“The ambiguity of your recent statements about the virus’ origins raises questions regarding your assertion from a year ago when you confidently stated that the virus could not have been manipulated and that it occurred naturally,” Johnson wrote, referring to the alternate theory that the virus had leaked from a lab in Wuhan, China.
Recently, Fauci said he’s no longer certain that the CCP virus developed naturally, and called for an open investigation into the origins of the virus.
“Certainly, the people who investigated it say it likely was the emergence from an animal reservoir that then infected individuals, but it could have been something else, and we need to find that out. That’s the reason why I said I’m perfectly in favor of any investigation that looks into the origin of the virus,” Fauci added.

□ □ □

• Exercise requirements
1 > In the passage on the virus's origins, what did Fauci call for regarding the origins of the virus?
2 > Echo the passage on the virus's origins word for word, starting with "Recently, Fauci said" and going on through "of the virus.".
The data that comes next has no connection to the passage on the virus's origins.

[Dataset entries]
□ □ □

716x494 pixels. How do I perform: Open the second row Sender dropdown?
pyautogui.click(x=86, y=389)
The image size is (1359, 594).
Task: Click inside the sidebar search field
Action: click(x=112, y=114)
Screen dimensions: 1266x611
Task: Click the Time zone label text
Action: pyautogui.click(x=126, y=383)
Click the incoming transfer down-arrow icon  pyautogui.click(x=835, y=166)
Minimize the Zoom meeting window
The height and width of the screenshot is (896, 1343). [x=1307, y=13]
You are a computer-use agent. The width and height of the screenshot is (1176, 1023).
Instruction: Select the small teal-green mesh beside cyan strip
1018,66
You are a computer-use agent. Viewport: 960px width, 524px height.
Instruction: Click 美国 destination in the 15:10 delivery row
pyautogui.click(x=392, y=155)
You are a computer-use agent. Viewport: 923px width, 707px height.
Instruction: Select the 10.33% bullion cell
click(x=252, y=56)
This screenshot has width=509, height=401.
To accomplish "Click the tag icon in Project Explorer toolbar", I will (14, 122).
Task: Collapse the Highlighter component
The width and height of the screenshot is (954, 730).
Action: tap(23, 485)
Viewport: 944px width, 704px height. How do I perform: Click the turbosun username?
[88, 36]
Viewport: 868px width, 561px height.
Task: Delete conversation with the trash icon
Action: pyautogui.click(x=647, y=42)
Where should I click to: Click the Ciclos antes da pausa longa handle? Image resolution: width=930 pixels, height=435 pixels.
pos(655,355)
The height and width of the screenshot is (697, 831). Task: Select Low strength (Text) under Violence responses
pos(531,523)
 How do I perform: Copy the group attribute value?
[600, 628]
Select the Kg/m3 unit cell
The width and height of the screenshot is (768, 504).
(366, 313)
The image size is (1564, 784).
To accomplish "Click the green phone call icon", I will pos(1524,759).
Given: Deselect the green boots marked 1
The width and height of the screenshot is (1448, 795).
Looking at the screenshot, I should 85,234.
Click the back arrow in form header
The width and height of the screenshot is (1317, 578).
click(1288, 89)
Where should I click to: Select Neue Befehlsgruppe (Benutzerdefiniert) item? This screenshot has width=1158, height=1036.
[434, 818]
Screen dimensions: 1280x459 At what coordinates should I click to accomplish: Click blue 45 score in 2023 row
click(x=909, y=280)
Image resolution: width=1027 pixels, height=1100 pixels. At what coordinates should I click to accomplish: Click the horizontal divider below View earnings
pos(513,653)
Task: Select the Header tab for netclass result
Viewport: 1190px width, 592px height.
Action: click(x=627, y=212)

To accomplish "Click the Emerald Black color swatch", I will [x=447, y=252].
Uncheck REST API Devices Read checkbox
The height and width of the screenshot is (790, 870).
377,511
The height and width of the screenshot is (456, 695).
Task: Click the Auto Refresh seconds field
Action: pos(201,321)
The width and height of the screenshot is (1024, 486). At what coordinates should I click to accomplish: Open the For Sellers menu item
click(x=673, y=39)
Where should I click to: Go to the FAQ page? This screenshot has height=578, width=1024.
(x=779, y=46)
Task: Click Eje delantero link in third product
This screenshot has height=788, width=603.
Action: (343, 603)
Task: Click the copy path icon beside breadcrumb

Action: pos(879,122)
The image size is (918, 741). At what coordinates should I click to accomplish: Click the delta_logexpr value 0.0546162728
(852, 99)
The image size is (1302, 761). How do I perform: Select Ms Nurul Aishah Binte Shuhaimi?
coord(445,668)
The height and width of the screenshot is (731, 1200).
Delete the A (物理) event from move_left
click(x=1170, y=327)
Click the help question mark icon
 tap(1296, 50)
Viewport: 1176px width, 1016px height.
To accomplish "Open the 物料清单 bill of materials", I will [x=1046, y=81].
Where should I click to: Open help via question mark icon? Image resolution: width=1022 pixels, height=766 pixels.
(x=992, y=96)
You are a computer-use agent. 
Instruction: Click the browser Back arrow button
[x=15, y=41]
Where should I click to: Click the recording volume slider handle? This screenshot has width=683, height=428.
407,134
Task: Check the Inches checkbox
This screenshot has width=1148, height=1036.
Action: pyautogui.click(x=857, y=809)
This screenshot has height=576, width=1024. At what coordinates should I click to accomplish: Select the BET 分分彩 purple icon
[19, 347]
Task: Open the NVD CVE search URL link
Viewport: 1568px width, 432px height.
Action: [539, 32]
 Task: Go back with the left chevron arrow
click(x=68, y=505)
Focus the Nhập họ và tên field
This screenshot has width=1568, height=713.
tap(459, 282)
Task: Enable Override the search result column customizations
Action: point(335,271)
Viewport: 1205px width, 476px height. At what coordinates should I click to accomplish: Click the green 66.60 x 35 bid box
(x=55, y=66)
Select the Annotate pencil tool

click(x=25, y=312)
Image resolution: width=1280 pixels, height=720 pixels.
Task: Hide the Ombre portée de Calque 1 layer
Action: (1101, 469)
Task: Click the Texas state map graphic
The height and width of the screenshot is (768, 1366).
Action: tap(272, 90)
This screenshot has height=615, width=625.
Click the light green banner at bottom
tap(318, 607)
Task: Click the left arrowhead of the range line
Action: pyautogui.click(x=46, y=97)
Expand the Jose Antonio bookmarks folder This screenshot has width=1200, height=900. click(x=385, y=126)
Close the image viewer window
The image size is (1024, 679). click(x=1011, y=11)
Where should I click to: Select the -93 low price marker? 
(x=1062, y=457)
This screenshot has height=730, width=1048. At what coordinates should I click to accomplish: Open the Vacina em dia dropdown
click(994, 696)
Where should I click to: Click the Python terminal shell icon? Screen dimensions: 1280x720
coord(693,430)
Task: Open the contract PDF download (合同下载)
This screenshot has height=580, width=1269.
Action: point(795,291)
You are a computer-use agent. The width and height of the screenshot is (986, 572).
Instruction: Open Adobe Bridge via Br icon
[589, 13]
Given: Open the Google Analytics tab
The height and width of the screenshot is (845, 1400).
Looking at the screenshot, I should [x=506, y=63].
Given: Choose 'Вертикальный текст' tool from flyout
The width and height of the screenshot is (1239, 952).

□ □ □

• Answers to the exercises
1 > An open investigation into the origins of the virus.

2 >
Recently, Fauci said he’s no longer certain that the CCP virus developed naturally, and called for an open investigation into the origins of the virus.